Image

Tchad : Moussafoyo, au cœur des défis et de l'histoire d'un canton centenaire du Moyen-Chari

Fondé en 1835, le canton de Moussafoyo dans le Moyen-Chari fait face à des défis majeurs, entre aléas climatiques sur l'agriculture et déficit criant d'infrastructures sociales.

Partager
Tchad : Moussafoyo, au cœur des défis et de l'histoire d'un canton centenaire du Moyen-Chari

Par Elwood Dk

Moussafoyo, dans le département du Barh-Koh, province du Moyen-Chari, figure parmi les anciens cantons de la province. Créé en 1835, il a été dirigé jusqu’à présent par neuf chefs de canton. Aujourd’hui, la chefferie est conduite par Sa Majesté Tiganalbaye Naré Marc, nommé le 3 août 2021, puis confirmé par décret en 2024. Son installation officielle a eu lieu le 28 février 2025.

À travers un entretien, le chef de canton revient sur l’histoire de cette chefferie traditionnelle, les principales activités de la population ainsi que les difficultés auxquelles les habitants sont confrontés. Selon Sa Majesté Tiganalbaye Naré Marc, Moussafoyo a longtemps été marqué par la cohabitation pacifique entre ses différentes communautés. Il présente son canton comme un espace cosmopolite regroupant 99 villages et 26 ferriques.

L’agriculture demeure au cœur de la vie économique. Les habitants pratiquent également l’élevage, la pêche, la chasse et la cueillette. Le chef de canton, lui-même producteur, dit cultiver plusieurs spéculations, notamment le coton, le maïs, l’arachide, le sésame et la patate. « Chez nous, la terre reste la principale source de revenu. Je suis moi-même cultivateur et je connais l’importance de chaque production. Beaucoup de familles dépendent directement des récoltes. L’arachide permet notamment à plusieurs familles de prendre en charge la scolarité des enfants, tandis que le maïs contribue à leur alimentation. C’est pourquoi les jeunes doivent aussi s’intéresser à l’agriculture », souligne Sa Majesté Tiganalbaye Naré Marc.

Cette année, la campagne agricole inquiète le chef de canton de Moussafoyo. Contrairement aux années précédentes, les premières pluies n’ont pas été enregistrées aux périodes habituelles. Alors que les populations recevaient généralement les premières précipitations entre mars et avril, la situation a été différente cette année, avec des pluies qui ont véritablement commencé au mois de juin dans son canton. Pour Sa Majesté Tiganalbaye Naré Marc, ce retard risque d’avoir des conséquences sur les récoltes. Une pluviométrie insuffisante ou mal répartie peut empêcher les cultures de bien se développer et entraîner une diminution de la production.

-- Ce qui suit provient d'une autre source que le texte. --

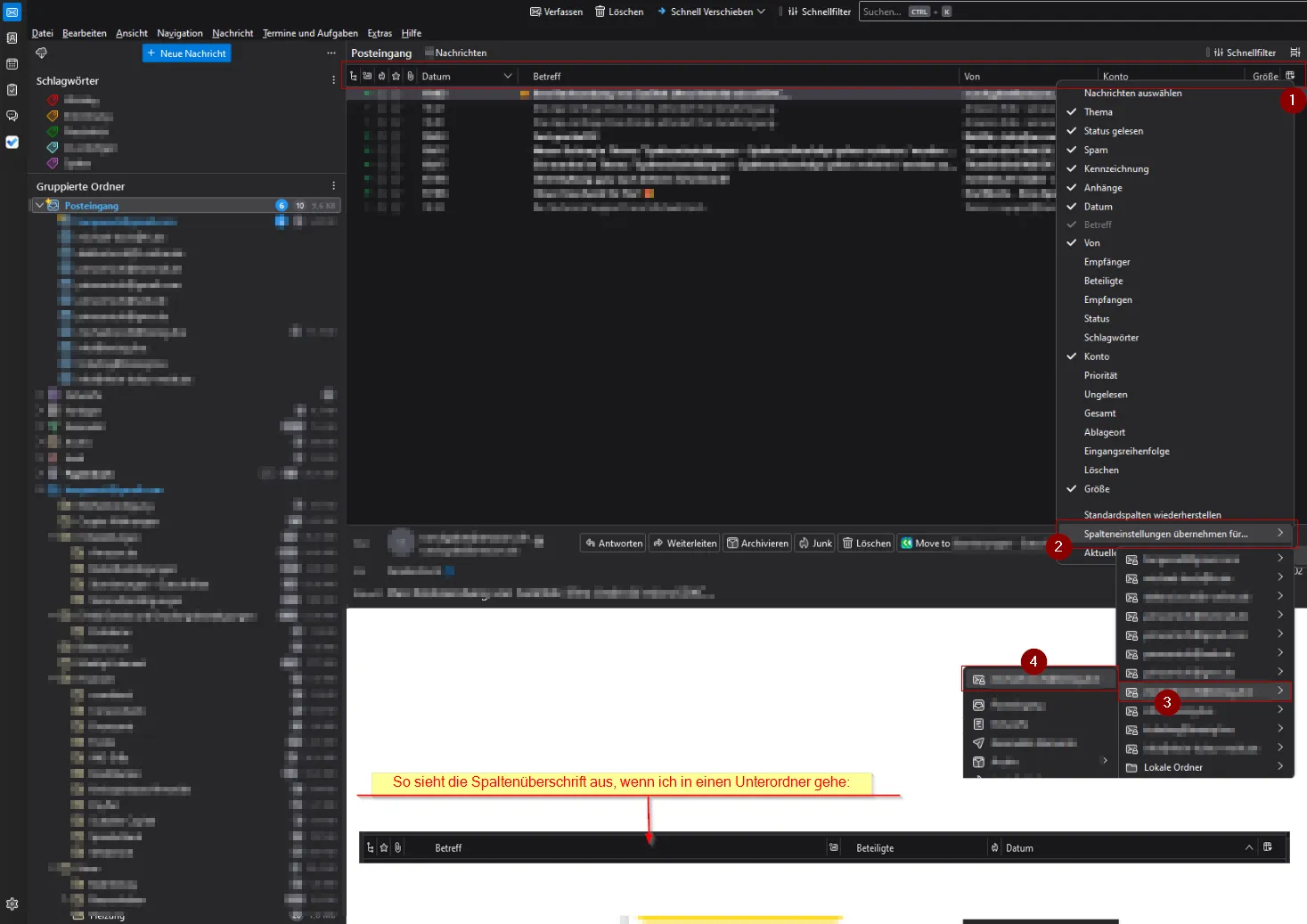
Task: Open the Ansicht menu
Action: [132, 33]
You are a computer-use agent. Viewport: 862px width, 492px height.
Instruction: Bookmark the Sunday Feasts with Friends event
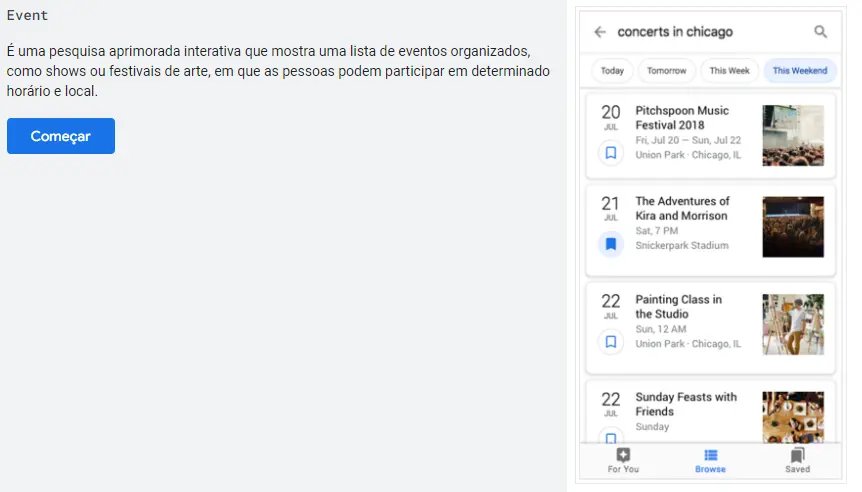click(x=611, y=436)
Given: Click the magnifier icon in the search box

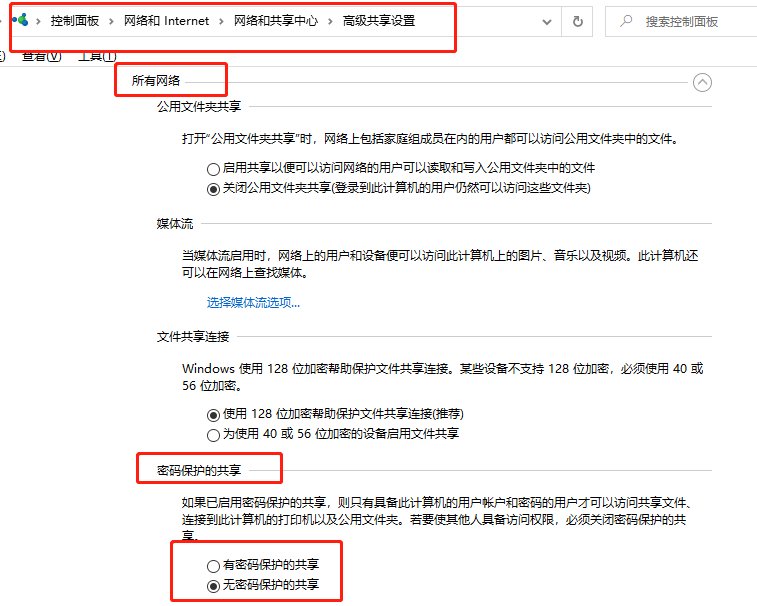Looking at the screenshot, I should click(x=626, y=21).
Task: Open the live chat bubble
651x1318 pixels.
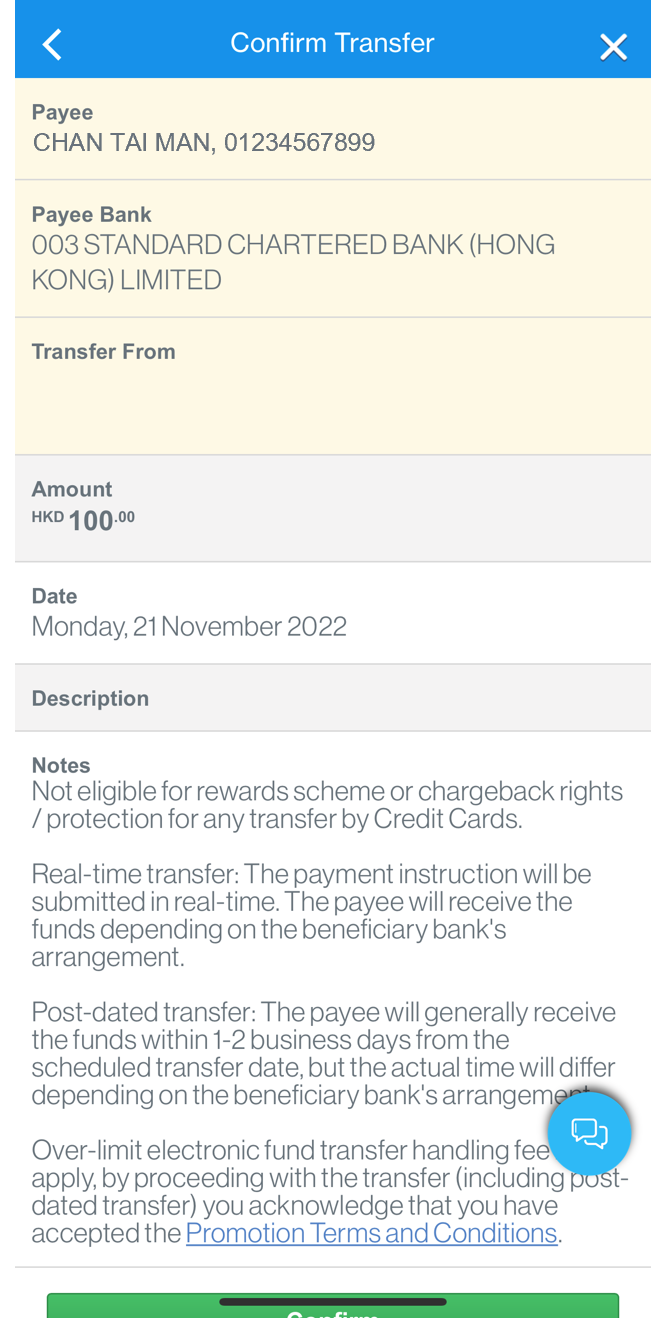Action: click(x=589, y=1132)
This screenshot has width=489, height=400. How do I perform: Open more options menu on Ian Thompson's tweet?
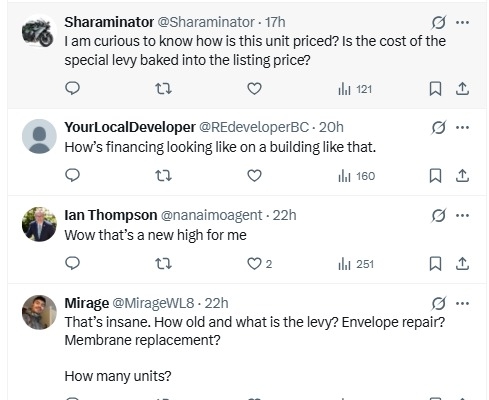click(x=462, y=215)
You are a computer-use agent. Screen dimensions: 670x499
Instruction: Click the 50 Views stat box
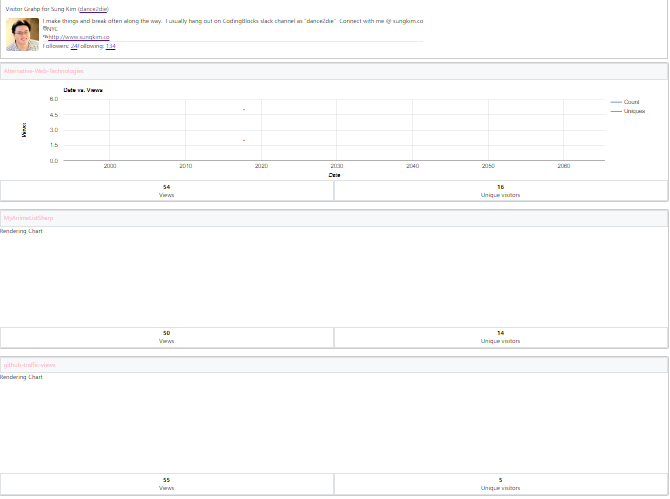click(167, 336)
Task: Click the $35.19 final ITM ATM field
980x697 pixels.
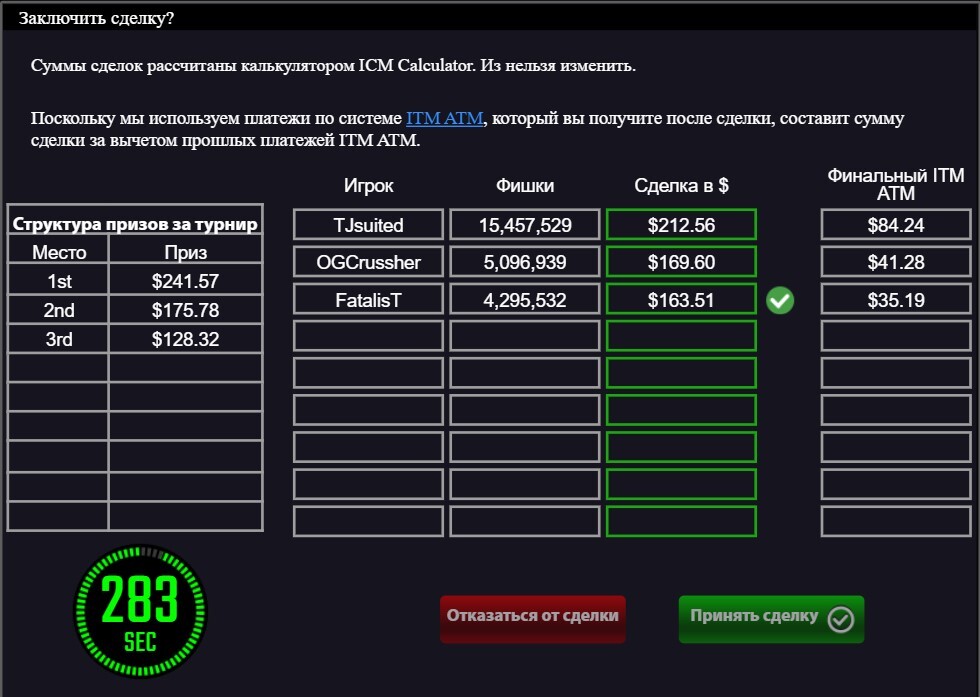Action: point(895,300)
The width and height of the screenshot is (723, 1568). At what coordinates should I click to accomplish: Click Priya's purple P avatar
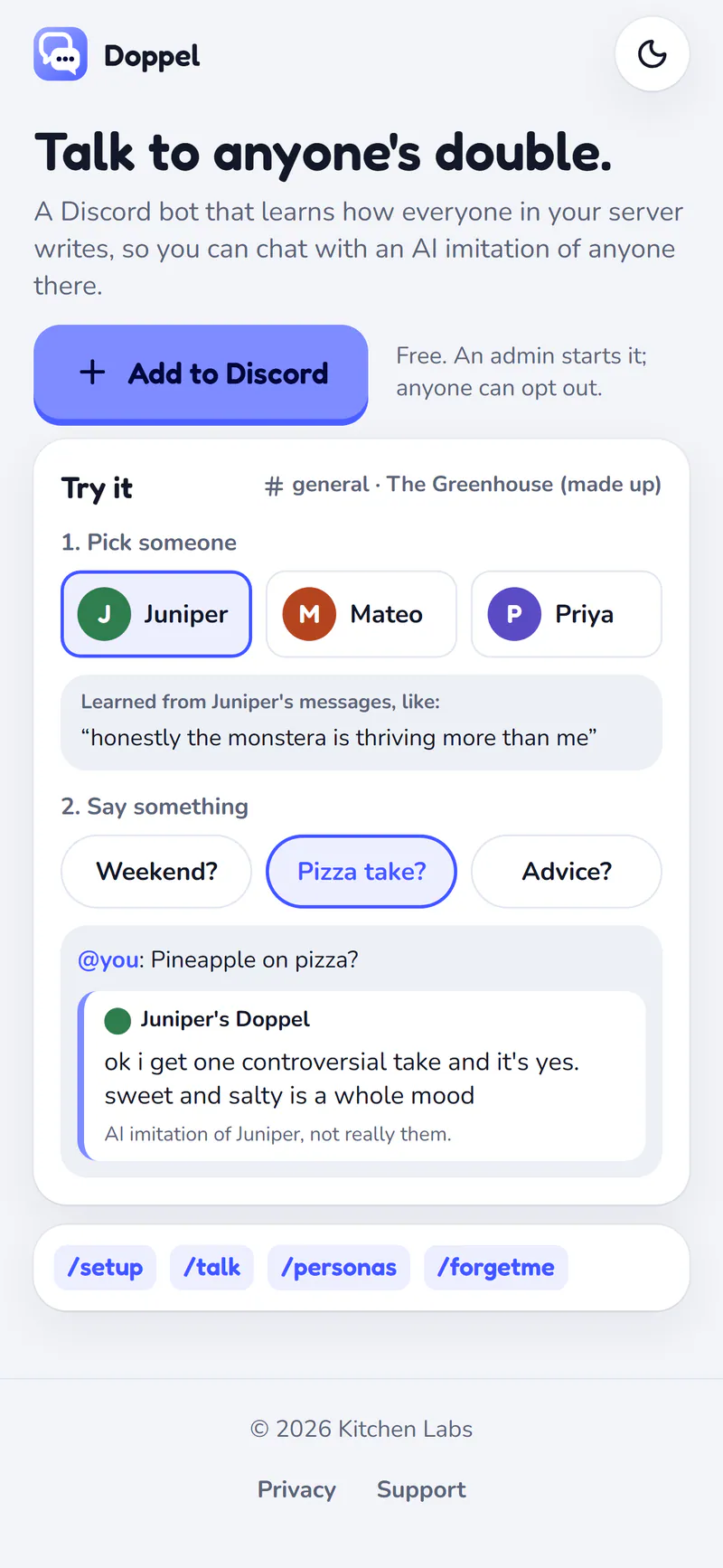pos(514,614)
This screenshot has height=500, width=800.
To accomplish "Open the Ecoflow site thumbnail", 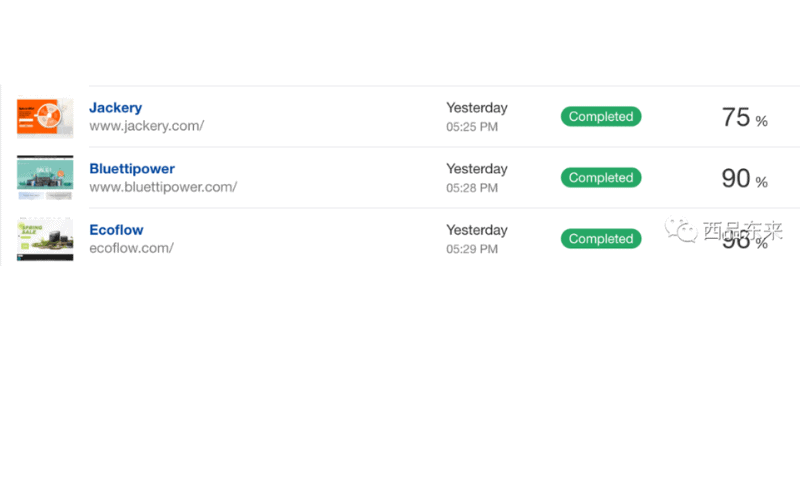I will click(45, 239).
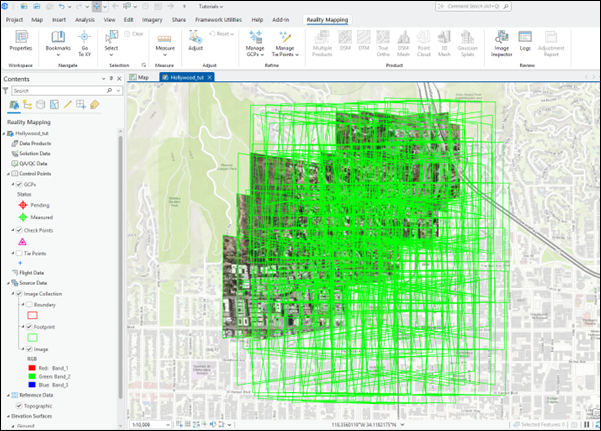The height and width of the screenshot is (431, 601).
Task: Switch to the Map view tab
Action: [143, 76]
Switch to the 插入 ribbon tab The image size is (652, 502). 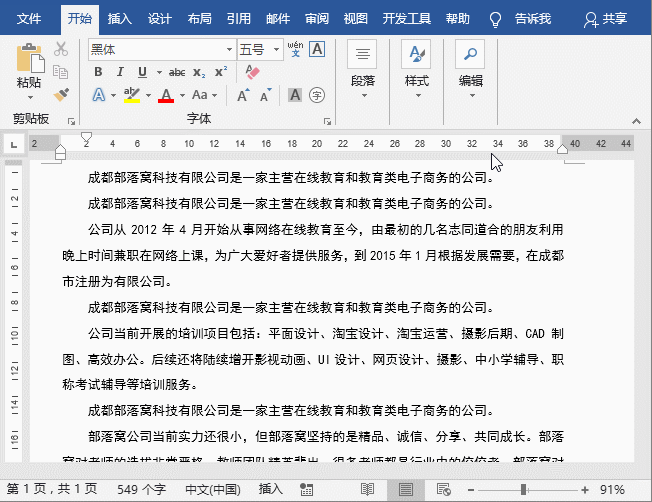click(119, 18)
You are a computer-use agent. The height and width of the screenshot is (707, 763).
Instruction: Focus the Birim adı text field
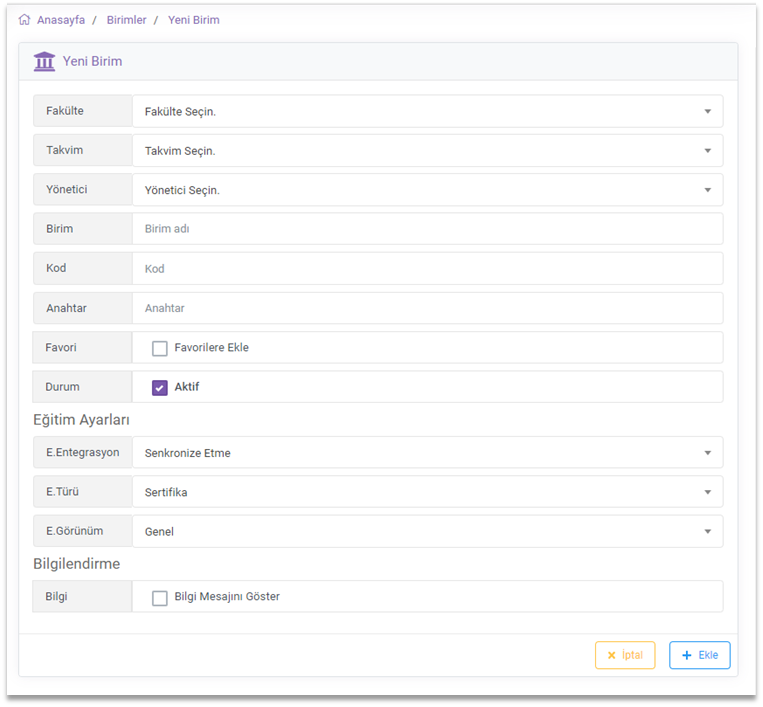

Le chef de canton regrette par ailleurs le désintérêt d’une partie des jeunes pour les activités agricoles. Certains préfèrent, selon lui, chercher de petits revenus au lieu de s’investir dans la production. Il les encourage à considérer l’agriculture et l’élevage comme de véritables opportunités économiques. Pour lui, le travail agricole ne doit pas être considéré comme une activité réservée aux générations précédentes. « Un jeune qui vit au village doit pouvoir s’intéresser aux activités qui font vivre sa communauté. L’agriculture demande des efforts, mais elle permet aussi de construire durablement son avenir. Nos parents ont vécu de la terre et nous ont élevés grâce à elle », soutient-il.

La consommation de boissons alcoolisées frelatées, notamment le Nguerek, constitue une autre source d’inquiétude. Le chef de canton appelle les autorités à renforcer la lutte contre leur fabrication et leur commercialisation. « Je ne mets pas toute la responsabilité sur les jeunes qui consomment. Il faut surtout s’attaquer à ceux qui produisent et commercialisent ces boissons. L’État doit renforcer les mesures pour empêcher leur fabrication et leur circulation », plaide-t-il.

Moussafoyo connaît également un déficit important en infrastructures sociales. Sur les 99 villages, seulement huit (08) disposent d’écoles officielles. Le canton ne possède pas de centre d’examen et aucun centre de santé publique n’y est implanté. Le seul centre de santé existant est communautaire et fonctionne depuis 1986 grâce à la mobilisation locale, c’est-à-dire des associations villageoises.